We stopped for some barbecue. We were in the area anyway. I was pet sitting for a friend who lives in the inner city. Will suggested the place. I figured he deserved a reward for escorting me on my various errands so I agreed even though it wasn't his birthday or Father's Day and I don't care much for most meat. I figured I'd get my karmic payback soon enough and we'd find ourselves eating at my favorite Ethiopian restaurant just down the street from us in the burbs.
Katie and I told Will what we wanted--a ham sandwich and fries for her; a turkey sandwich and fries for me--then stood back, out of the way. It was a Saturday, lunchtime. The entire area in front of the counter was packed full of customers waiting to order or waiting for their food or waiting for more napkins. All of them, children even, were patiently waiting. And quiet. Except for my child.
"Mama, why do all of the people in here except us have black skin?"
She might as well have said it over the intercom. I bet the cooks back at the smoker could hear Katie's question.
I generally pride myself on my answers to Katie's unending stream of questions. It's my favorite thing about parenting: discussing the philosophical questions. I notice other parents often giving up and growing impatient. Belching out answers such as, "Just because!" And "Never mind!" And, "That's just the way it is!" Now I understand. Sometimes the answers are too murky to explain.
Some kind of Einstein, although probably not The Einstein, said, "If you can't explain it to a six year old, you don't understand it yourself." He's right. Katie will be six in a couple weeks. This time she stumped me.
"Uh, um..." I looked down at Katie's face. Her unblemished, lily white skin. I could feel the rosacea flaring on my own pitted and spider-veiny cheeks. The Celtic Curse, they call it. Rosacea is even worse when there's some underlying white guilt triggering it.

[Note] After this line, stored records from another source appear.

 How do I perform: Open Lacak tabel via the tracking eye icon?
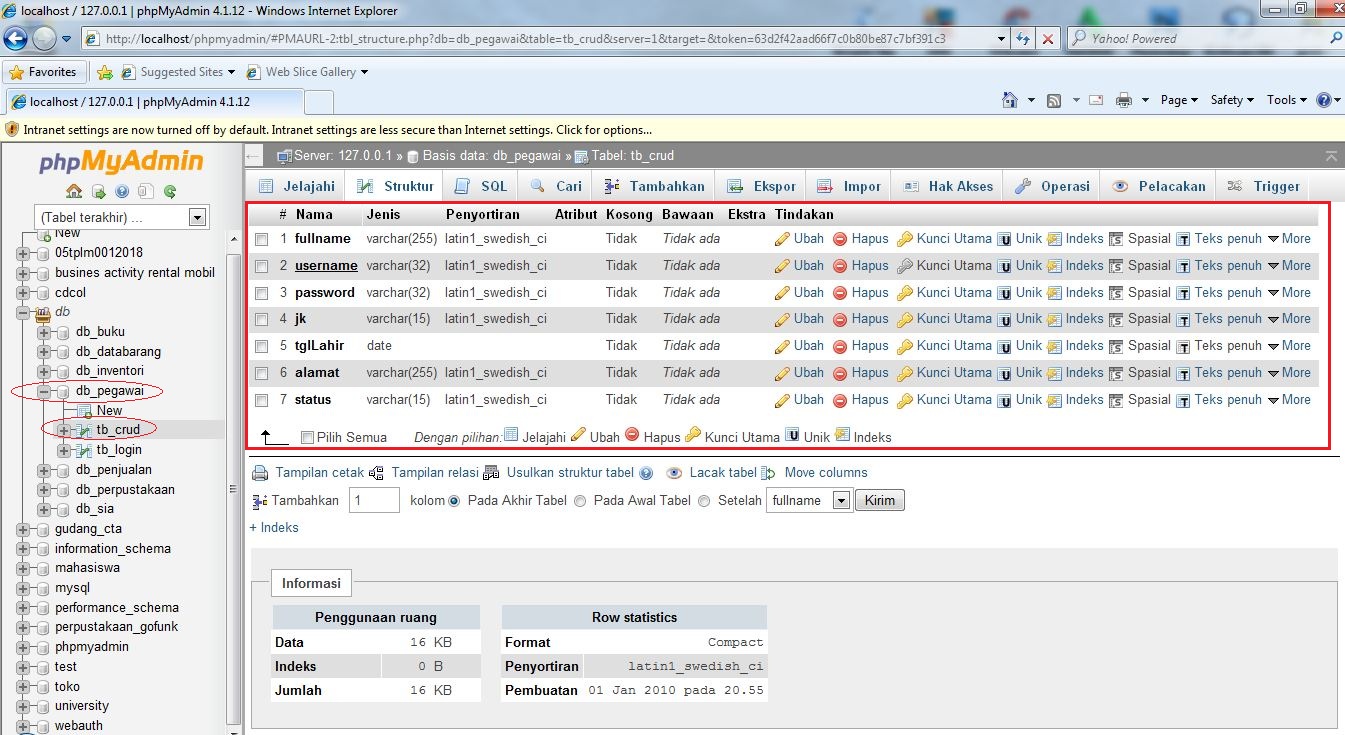coord(675,472)
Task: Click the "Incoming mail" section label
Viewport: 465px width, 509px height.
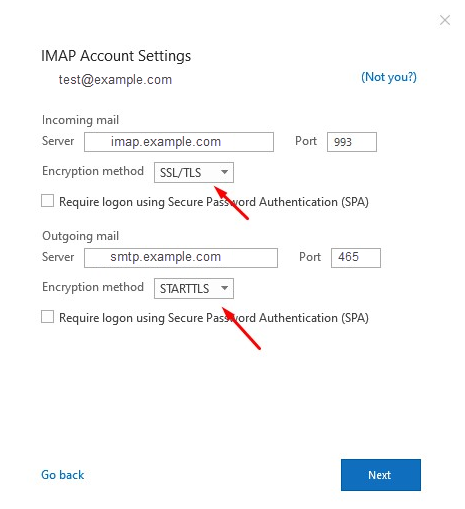Action: (x=80, y=120)
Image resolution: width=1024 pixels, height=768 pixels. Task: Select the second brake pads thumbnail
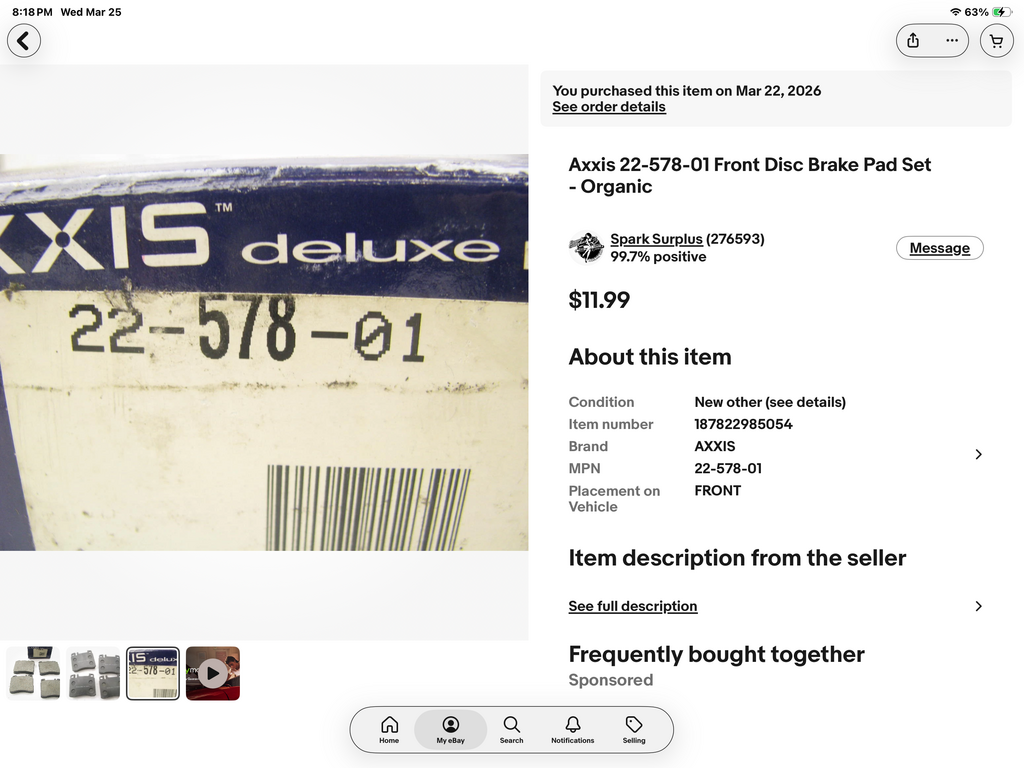point(93,673)
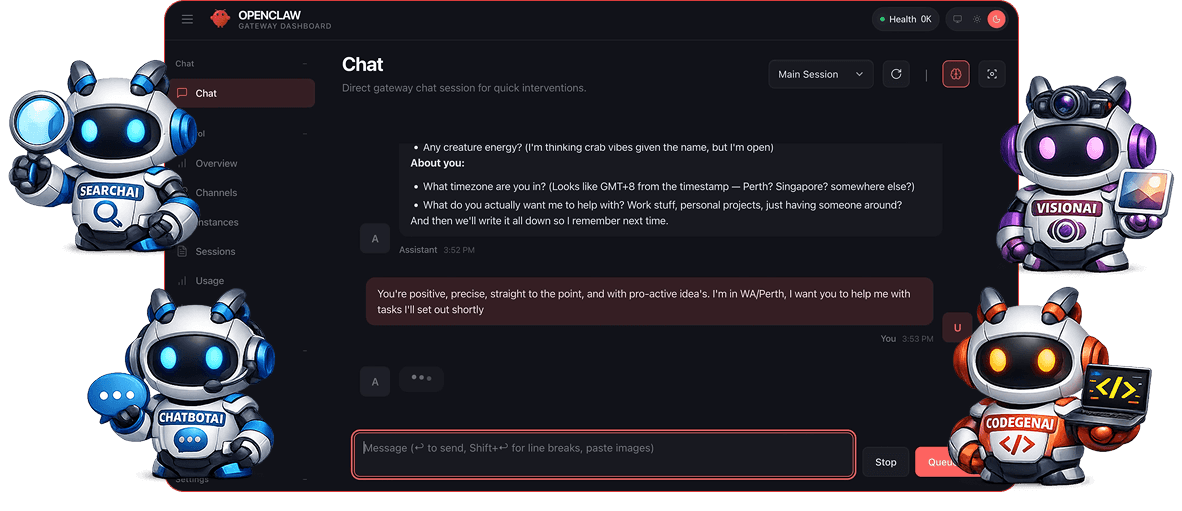
Task: Click the Usage bar chart icon
Action: (x=183, y=281)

About a decade ago when I was still in college, I took a class at our city college called "Social Organization of the City." It was fascinating. We studied historic documents that showed the segregated racial boundaries in our city and compared them to the current demographics. In the forty years since white flight took off in our city, very little integration occurred until this last decade. When I was attending my suburban school district in the late eighties it was still incredibly homogeneous. I had one black friend growing up. And she was actually biracial. She lived with her single mother, who was white. I never met her dad. I don't think she had ever met her dad either. She never talked about him, even when I asked her questions. I generally got the same "Uh, um..." like I gave Katie at the barbecue joint. Now Katie goes to the same school district I did, only it's become more racially diverse. There were three black and white biracial children in her kindergarten class last year. And several Latinos and other browner skinned kids. But still, most of her classmates are white. How do you explain segregation and white flight to a small child? In front of an audience of African-Americans?
Even though I took that class and studied the issue of race and integration within cities and suburbs, I still had no idea how to explain it to Katie as we waited for our smoked meat and fried potatoes.
"Uh, um...This neighborhood is home to lots of black people." I tried sticking to the facts. Not editorializing is incredibly difficult for me. I began to sweat under my arm pits.
Oh shit. "Uh, um..." I kept looking down at Katie's face. If I looked at anyone else around us they might see my clenched smile and wide eyes and then I'd lose whatever little cool I had. "Well, um..."
"Why, Mama?" Katie grabbed my hand and squeezed it.
I suddenly could not get that Bruce Hornsby video out of my head:
"Because their moms and dads lived here. People tend to like to live near their family."
Thank you, Jesus! Hallelujah! Thank you God for helping me pull that answer out of my ass!
Later, it had been quiet in our car for a long time. It was triple digits hot as hell outside and we were all conserving our energy trying to cool off our bodies by not talking in our air-conditioned car. Milling over what I should have said, I blurted out, "But we're all family if you go back far enough. If you go back to Mitochondrial Eve!"
There. I felt better. Until Katie replied.
"What are you talking about, Mother?"
"Never mind." I said, turning my hot face toward the vent.